CRITERIA FOR NUCLEAR MATERIAL INVENTORY CONTROL

Year
1964
Author(s)
Leonard A. Meierkord - Westinghouse Electric Corporation
Abstract
This is an informal discussion and not a paper. In preparing it I attempted to put to one side the experiences of the past nearly 20 years in the Nuclear Industry so that a fresh and new look could be taken of Nuclear Material Management. This is an exercise I commend to you. The viewpoint adopted for the purpose of this paper is a management viewpoint that observes nuclear materials in an objective manner as simply another asset that is to be managed in accordance with good business practice and sound economic principles. Full recognition, of course, must be given to the unique characteristics of nuclear material. Certainly all laws of the land must be obeyed and the public health and welfare must be safeguarded. Please do not interpret any of these remarks as implying otherwise. However, within statutory and other mandatory parameters, uranium, and particularly low enrichment uranium and most other nuclear material should be most treated as any other asset.

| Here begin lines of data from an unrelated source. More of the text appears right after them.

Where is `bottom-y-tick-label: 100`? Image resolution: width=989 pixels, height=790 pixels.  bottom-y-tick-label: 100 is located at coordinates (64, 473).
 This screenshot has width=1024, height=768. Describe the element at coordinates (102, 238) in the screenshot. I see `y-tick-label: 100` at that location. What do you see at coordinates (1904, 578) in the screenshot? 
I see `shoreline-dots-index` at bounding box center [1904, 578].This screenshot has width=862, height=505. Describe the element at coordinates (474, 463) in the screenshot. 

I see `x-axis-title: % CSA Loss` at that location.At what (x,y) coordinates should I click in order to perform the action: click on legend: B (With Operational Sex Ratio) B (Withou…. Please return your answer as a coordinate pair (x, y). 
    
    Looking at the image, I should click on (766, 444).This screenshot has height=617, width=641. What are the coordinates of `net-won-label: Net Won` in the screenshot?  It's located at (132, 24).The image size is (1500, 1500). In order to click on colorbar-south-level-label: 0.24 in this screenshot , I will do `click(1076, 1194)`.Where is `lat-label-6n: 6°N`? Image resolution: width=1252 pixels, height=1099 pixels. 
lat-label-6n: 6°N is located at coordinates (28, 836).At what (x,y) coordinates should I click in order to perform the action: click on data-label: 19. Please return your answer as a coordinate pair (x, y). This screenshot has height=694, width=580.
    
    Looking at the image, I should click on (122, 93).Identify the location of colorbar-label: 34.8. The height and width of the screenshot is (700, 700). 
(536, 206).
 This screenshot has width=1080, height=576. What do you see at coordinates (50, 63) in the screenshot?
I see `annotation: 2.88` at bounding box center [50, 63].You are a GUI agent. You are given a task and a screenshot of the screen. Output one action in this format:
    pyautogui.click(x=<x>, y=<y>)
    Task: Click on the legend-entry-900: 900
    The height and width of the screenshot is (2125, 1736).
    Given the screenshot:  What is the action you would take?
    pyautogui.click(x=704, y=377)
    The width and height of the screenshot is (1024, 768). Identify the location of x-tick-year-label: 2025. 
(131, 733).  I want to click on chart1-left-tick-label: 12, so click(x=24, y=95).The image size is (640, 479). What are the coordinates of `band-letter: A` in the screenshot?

They warrant neither greater nor lesser attention than cash, gold, copper, finished inventory, machine tools, land or buildings of comparable value. The decisions to be made in any asset management situation are basically economic in nature, and so should they be with nuclear materials. Having adopted the thesis that good business practice and sound principles of asset management should be applied to nuclear materials, a question immediately arises. What are these practices and principles? To help identify them a brief review was made of several businesses and industries that have interesting and demanding asset problems. A list of industries studied includes the Banking Industry, the Commonwealth of Pennsylvania Liquor Commission, the Fur Industry, a Metals Manufacturing concern and finally a large Multiple- Plant Manufacturing Company.